For many of the facts he stated is a very good reason I will be out of the city, I was born and raised in the country, therefore I would have a better chance, no guarantee, for much of what he says can apply anywhere, a good read, just that short article makes me think about somethings I didn't consider.....I will read more.


----------



## Illini Warrior (Jan 24, 2015)

One of the things I'll remember from one of Selco's earlier writings .... when the civil war started everyone scrambled - Selco and many like him traded whatever they could to get some firepower in the home - saw being able to defend themselves as Priority #1 ...

neighbor of Selco's burrowed himself into his home and lived off his resources as long as possible - never scrambled or tried to coup with the situation - finally had to come out and start learning the streets .... lasted two days and was found shot ....


----------



## 1895gunner (Sep 23, 2012)

Great read, thanks for the post & link. Many other subjects on his blog so I bookmarked them for later.

1895gunner


----------



## Maine-Marine (Mar 7, 2014)

rstanek said:


> For many of the facts he stated is a very good reason I will be out of the city, I was born and raised in the country, therefore I would have a better chance, no guarantee, for much of what he says can apply anywhere, a good read, just that short article makes me think about somethings I didn't consider.....I will read more.


I was in a town of about 300 on the far eastern side of Maine. I have mostly lived in areas that were less populated and non-city type areas. I would have a hard time surviving in a city because I do not have the instincts for it

however - put me in the coutry or smaller places - heck middle of the woods with an ax and a some supplies...


----------



## ReignMan (Nov 13, 2015)

Illini Warrior said:


> One of the things I'll remember from one of Selco's earlier writings .... when the civil war started everyone scrambled or tried to coup with the situation - finally had to come out and start learning the streets .... lasted two days and was found shot ....

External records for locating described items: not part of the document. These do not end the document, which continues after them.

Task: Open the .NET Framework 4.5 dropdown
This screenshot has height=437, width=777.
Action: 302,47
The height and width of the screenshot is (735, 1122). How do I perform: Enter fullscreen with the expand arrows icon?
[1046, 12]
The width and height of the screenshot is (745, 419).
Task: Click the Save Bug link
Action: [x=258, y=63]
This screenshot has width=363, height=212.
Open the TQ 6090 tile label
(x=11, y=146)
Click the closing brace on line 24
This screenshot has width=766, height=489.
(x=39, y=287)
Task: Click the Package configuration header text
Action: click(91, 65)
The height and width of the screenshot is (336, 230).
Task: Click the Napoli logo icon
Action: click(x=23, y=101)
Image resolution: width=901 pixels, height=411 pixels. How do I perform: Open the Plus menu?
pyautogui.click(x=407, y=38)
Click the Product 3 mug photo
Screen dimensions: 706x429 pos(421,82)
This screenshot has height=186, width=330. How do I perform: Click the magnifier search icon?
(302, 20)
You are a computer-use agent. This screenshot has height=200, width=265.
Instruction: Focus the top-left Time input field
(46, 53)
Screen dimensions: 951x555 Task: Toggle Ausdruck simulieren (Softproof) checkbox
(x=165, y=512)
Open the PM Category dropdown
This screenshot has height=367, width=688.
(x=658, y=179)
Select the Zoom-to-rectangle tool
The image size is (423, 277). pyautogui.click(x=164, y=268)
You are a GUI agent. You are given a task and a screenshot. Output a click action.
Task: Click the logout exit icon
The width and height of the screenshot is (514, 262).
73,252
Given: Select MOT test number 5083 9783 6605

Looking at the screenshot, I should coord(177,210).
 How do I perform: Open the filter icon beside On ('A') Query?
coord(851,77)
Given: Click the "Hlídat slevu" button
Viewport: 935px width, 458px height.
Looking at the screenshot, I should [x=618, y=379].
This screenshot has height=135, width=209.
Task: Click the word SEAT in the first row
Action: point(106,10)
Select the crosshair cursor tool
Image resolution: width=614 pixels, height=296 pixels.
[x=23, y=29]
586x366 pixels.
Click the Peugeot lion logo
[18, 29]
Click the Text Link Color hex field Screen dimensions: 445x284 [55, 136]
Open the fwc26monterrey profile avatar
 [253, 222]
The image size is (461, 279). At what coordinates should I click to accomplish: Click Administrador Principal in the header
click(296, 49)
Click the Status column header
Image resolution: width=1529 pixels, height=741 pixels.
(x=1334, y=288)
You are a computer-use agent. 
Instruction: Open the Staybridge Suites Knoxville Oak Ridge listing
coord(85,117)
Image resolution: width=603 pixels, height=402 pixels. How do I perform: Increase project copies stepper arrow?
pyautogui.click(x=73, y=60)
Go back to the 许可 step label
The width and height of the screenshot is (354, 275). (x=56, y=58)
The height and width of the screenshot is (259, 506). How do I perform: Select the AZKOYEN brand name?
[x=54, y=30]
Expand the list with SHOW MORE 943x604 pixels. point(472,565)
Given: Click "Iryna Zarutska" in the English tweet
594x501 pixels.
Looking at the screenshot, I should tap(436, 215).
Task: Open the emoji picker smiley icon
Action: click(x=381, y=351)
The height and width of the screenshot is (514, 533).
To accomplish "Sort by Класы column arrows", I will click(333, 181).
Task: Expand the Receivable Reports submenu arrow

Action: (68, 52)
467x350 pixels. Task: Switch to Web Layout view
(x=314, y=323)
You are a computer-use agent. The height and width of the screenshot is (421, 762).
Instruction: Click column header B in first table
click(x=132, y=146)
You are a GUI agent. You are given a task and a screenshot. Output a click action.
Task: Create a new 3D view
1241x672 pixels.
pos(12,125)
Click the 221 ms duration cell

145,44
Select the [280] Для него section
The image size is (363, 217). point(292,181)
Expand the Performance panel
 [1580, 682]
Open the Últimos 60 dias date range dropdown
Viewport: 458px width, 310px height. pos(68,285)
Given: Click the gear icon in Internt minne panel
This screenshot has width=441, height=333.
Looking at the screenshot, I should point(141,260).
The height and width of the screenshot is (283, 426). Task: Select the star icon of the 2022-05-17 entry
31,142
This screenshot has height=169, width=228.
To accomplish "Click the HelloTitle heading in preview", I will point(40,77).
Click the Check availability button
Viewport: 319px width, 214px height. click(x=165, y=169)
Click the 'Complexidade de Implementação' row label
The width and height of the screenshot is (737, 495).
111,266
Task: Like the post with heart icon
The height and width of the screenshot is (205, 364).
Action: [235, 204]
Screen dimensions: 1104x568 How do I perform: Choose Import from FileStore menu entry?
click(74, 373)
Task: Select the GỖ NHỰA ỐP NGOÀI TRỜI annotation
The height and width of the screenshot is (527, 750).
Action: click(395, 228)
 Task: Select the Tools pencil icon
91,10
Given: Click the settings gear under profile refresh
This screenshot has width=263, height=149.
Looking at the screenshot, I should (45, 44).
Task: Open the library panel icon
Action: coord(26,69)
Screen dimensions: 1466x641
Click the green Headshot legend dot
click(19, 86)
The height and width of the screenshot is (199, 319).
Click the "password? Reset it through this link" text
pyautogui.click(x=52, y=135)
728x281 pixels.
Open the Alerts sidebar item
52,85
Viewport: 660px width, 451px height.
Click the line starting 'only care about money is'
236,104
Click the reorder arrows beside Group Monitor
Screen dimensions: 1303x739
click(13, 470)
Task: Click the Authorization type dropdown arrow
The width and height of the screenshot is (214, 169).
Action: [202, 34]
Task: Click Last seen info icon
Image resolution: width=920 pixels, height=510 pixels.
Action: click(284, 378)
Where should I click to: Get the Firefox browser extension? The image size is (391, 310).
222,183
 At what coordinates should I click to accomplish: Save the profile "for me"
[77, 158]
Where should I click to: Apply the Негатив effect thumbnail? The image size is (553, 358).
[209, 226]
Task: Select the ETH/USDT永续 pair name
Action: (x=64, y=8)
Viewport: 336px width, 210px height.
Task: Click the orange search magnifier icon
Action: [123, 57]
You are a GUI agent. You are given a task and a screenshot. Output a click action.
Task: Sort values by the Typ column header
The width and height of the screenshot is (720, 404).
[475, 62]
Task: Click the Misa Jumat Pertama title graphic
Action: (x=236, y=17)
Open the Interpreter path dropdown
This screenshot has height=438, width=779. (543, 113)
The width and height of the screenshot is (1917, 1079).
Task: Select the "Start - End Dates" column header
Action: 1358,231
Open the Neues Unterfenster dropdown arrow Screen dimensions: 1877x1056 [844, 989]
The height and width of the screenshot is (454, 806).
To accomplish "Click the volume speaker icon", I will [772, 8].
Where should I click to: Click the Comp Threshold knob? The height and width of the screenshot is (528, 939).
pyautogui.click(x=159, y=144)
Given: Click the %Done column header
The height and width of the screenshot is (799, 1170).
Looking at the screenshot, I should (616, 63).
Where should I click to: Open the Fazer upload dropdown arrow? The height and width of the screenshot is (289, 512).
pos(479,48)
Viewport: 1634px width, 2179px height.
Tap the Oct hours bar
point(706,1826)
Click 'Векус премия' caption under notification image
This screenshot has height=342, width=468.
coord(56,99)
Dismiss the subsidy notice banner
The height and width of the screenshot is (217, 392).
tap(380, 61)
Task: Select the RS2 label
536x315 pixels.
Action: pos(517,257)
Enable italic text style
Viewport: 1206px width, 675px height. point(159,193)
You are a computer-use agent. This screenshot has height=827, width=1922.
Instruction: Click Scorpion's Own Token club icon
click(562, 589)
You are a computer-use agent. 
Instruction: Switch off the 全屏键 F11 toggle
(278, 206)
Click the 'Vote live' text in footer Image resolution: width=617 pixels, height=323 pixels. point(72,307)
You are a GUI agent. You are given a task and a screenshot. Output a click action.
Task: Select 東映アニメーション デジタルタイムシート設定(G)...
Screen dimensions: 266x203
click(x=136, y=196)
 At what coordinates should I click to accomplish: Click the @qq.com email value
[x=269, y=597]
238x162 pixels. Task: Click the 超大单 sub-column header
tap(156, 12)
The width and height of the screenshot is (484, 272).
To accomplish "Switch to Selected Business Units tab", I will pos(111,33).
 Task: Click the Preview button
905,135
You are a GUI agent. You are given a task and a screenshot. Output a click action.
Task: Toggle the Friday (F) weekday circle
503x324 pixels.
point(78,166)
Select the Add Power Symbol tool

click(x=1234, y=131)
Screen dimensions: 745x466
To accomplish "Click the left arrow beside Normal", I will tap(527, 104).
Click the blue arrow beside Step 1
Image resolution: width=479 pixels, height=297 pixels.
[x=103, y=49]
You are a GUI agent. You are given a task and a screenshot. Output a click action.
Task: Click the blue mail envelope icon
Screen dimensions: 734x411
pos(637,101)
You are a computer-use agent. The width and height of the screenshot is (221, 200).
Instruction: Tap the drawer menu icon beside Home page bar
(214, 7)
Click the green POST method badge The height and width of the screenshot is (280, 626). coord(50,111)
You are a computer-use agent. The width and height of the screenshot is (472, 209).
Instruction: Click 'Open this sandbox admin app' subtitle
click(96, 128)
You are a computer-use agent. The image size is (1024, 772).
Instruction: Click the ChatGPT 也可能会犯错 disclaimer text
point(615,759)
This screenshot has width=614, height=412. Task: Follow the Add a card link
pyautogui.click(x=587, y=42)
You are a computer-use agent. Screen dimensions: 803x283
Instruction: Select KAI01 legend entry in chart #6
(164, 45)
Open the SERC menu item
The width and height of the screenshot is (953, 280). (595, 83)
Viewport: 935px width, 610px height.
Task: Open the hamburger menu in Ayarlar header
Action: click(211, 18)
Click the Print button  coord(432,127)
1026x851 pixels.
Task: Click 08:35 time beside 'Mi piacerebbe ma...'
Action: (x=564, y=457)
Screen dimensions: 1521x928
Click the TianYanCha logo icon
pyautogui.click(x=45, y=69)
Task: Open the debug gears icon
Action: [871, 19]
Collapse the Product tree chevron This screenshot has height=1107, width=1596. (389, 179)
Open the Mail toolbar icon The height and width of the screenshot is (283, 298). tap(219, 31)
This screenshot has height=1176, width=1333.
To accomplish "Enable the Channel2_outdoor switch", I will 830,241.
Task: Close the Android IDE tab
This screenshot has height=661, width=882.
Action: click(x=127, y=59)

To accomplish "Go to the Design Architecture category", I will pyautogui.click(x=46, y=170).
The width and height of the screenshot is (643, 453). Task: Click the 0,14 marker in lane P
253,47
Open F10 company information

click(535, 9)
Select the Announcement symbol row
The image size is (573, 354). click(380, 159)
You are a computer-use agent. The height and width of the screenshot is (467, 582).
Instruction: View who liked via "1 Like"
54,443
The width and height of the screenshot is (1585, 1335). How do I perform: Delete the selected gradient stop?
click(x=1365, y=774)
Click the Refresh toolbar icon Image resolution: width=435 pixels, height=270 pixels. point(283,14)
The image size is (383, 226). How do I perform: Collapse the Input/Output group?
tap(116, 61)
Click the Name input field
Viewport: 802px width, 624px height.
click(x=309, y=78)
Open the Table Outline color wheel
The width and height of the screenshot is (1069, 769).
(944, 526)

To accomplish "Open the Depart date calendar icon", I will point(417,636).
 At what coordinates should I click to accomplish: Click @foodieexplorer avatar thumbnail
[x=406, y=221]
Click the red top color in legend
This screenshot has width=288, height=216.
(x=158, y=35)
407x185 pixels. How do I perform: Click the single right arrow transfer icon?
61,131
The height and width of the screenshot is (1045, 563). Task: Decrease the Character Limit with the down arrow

This is a good point as those that refuse to acknowledge and adapt to reality generally don't make it in the "new normal". One of our greatest assets as a species is our adaptability.


----------



## Prepared One (Nov 5, 2014)

Excellent read. I have read a lot of his stuff and have his blog saved for updates. He has a way of bringing the realities of the situation into sharp focus.


----------



## mickbear (Aug 26, 2015)

thanks for the post, a most excellent read!


----------



## Camel923 (Aug 13, 2014)

It is always educational to hear about how to from those whom have been there and done that.


----------